● Activity
From the entries below, tally the lines with "computer" in them and reply with that figure only.

● Material shown
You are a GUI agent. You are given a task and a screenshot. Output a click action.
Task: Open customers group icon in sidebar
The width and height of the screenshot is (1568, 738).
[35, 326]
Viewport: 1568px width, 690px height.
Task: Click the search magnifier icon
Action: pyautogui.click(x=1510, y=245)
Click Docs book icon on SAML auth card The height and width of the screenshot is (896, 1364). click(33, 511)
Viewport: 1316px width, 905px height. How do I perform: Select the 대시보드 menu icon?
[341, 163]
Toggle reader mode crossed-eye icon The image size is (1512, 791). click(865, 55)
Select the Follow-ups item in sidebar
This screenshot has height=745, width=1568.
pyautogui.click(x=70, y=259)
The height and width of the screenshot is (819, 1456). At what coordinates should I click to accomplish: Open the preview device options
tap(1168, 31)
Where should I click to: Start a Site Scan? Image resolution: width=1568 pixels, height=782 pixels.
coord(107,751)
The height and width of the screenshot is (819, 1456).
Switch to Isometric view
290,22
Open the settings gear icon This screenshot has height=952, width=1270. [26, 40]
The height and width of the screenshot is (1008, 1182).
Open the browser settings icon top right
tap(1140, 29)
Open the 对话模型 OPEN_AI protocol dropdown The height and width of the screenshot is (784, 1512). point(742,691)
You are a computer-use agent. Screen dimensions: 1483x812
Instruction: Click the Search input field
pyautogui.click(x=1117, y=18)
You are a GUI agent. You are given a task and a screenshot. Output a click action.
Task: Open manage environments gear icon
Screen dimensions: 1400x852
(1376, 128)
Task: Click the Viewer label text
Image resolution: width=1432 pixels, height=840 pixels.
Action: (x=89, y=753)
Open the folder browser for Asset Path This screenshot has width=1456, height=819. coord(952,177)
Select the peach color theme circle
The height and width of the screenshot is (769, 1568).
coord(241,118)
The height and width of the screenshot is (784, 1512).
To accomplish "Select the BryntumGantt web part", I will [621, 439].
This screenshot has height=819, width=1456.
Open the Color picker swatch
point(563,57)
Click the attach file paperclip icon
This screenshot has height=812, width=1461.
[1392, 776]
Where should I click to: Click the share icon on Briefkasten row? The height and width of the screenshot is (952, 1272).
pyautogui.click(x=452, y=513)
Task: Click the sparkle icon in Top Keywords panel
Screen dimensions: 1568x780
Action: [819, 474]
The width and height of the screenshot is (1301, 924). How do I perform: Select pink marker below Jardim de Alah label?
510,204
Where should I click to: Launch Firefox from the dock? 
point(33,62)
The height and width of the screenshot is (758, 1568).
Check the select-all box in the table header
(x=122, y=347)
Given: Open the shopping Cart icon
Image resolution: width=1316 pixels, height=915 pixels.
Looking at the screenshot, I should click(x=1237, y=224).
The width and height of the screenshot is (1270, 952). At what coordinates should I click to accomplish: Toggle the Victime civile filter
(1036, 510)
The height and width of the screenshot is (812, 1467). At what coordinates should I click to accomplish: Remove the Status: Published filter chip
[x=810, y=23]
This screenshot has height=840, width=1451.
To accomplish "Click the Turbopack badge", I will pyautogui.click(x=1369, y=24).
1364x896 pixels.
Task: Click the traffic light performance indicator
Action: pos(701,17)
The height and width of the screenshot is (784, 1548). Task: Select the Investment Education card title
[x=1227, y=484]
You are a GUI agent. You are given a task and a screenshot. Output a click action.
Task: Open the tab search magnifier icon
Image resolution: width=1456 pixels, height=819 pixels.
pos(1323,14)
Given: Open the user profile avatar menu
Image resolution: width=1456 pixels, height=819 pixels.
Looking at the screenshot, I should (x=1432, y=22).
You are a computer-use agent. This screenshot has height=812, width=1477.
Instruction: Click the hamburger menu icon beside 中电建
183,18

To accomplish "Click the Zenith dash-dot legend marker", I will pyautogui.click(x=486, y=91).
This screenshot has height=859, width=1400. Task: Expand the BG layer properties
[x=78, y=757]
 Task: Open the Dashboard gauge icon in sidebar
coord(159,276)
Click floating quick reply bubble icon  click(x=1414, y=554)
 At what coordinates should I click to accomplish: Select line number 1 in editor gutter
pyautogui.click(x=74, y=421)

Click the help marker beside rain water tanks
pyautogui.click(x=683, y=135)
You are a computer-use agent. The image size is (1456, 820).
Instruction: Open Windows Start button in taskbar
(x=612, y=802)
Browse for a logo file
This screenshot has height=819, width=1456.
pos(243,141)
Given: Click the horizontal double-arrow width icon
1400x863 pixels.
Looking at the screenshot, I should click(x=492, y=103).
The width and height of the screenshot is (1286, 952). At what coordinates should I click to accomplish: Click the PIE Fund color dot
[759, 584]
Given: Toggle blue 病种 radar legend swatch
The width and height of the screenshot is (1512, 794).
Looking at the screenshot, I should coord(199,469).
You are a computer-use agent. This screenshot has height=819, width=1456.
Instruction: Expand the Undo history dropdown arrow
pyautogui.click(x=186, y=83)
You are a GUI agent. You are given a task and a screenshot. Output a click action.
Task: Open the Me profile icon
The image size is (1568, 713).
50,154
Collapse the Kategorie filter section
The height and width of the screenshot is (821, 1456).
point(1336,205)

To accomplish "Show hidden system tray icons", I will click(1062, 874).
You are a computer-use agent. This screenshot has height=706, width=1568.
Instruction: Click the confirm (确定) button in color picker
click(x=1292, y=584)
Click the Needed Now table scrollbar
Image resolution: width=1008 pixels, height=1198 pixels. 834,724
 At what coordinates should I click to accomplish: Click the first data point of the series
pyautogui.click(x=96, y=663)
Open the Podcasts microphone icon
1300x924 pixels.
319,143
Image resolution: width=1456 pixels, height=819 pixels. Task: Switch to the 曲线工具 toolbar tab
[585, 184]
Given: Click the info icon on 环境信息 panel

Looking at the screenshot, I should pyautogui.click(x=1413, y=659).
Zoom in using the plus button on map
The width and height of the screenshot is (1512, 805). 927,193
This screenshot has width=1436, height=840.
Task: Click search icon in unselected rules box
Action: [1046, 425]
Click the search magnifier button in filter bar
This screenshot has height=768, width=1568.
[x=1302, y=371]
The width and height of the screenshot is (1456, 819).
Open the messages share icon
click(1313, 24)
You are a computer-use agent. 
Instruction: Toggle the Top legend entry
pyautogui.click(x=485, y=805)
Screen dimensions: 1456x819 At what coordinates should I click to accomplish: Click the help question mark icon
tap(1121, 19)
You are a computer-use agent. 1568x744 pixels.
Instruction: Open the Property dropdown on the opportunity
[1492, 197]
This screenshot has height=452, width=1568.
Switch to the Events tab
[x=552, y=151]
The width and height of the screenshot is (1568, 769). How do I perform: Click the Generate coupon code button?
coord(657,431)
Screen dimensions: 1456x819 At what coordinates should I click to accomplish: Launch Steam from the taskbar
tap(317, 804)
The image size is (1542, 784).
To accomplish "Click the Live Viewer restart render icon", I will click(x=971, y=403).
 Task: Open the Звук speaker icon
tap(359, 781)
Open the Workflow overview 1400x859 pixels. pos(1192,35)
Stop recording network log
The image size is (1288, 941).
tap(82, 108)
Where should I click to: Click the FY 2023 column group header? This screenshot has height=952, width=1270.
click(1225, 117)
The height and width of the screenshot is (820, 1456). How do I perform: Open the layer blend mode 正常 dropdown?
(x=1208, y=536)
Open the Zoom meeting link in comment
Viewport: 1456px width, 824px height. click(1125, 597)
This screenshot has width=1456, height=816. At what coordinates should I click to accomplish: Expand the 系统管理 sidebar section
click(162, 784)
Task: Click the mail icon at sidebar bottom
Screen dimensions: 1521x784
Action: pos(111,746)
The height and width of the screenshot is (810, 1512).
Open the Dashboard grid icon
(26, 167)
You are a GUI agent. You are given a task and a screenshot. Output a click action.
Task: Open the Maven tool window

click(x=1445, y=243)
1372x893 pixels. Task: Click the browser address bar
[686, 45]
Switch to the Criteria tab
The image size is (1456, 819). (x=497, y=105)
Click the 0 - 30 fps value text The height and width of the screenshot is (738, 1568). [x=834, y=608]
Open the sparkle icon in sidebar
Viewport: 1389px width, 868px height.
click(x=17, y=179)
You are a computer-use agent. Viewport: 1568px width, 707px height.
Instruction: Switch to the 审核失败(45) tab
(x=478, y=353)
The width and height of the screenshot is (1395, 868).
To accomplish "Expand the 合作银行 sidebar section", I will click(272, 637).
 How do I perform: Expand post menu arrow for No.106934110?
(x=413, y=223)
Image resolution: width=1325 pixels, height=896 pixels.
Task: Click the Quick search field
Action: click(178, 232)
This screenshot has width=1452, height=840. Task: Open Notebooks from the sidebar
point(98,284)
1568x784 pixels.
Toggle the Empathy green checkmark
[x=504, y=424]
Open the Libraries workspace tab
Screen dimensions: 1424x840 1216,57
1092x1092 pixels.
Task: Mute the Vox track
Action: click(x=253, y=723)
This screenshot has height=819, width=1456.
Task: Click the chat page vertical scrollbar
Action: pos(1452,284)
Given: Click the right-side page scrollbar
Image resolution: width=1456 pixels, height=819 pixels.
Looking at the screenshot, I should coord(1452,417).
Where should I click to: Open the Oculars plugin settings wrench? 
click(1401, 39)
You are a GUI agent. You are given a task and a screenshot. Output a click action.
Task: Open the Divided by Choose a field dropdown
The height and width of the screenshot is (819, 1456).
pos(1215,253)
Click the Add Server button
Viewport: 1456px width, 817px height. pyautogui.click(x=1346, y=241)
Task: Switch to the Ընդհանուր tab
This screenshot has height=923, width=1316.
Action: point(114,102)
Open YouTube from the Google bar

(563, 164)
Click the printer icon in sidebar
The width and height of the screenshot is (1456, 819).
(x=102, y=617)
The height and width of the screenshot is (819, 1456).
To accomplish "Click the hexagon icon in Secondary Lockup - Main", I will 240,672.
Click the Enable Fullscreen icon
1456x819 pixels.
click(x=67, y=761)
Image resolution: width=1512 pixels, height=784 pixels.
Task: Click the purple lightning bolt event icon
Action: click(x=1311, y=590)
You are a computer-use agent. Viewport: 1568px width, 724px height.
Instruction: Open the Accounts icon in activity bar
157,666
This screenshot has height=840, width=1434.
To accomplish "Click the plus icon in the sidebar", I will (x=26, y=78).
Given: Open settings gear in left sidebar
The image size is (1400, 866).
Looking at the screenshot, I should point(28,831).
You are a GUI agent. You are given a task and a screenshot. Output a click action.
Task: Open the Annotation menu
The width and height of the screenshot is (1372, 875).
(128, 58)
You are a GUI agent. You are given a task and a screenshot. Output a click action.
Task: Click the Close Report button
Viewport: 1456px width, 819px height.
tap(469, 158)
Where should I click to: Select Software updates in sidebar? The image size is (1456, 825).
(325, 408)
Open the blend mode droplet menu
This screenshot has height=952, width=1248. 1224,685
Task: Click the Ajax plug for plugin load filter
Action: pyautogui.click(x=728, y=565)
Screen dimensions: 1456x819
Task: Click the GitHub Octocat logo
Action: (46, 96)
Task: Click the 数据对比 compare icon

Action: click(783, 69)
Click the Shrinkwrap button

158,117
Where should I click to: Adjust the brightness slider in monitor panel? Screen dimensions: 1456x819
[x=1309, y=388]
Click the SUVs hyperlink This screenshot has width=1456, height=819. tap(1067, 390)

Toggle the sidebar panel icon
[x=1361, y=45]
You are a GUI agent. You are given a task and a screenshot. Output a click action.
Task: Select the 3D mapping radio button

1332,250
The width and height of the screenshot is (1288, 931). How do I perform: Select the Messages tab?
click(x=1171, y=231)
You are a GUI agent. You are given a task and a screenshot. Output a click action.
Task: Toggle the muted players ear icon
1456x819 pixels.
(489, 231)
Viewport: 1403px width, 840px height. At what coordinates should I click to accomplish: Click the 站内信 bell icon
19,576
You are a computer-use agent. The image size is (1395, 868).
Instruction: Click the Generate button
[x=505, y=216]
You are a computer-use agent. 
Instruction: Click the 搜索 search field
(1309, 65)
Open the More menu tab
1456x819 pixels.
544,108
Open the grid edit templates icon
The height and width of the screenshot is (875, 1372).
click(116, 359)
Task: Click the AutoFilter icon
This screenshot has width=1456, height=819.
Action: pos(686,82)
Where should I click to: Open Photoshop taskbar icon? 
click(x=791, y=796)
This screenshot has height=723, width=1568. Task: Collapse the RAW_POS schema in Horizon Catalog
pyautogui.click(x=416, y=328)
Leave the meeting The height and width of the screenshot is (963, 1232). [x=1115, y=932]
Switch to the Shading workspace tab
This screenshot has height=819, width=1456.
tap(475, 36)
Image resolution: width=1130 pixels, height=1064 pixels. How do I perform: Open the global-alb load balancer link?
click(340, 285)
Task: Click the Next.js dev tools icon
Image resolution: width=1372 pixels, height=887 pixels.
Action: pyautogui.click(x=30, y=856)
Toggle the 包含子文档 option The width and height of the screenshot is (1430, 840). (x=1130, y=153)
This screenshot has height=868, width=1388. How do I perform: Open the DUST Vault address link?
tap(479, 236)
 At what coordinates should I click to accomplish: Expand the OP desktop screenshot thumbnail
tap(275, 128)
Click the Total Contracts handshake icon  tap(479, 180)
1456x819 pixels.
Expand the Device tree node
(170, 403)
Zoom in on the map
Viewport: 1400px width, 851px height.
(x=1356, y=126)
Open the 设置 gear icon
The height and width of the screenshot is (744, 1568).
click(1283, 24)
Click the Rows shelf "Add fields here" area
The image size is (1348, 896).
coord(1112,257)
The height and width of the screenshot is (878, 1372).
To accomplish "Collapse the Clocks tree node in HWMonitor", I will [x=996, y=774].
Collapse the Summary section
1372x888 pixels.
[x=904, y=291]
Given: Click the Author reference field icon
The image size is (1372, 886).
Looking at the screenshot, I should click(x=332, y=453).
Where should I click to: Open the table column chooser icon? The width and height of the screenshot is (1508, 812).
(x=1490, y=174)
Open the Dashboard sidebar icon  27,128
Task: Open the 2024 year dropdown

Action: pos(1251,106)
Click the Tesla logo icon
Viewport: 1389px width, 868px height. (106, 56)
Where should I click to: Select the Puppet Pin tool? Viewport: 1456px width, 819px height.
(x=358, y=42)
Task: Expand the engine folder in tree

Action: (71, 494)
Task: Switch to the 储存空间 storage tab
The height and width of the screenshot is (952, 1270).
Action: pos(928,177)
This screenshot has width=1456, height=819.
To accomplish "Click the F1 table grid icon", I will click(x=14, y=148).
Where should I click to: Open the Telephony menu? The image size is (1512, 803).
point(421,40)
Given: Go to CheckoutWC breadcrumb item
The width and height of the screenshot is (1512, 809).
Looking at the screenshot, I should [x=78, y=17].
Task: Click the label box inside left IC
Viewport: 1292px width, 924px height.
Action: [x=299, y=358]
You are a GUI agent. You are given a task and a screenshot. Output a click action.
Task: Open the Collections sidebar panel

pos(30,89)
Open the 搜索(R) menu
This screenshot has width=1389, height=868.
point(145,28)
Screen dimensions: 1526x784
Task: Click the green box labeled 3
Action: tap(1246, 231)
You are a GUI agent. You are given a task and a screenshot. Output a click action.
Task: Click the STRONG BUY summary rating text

● Answer section
11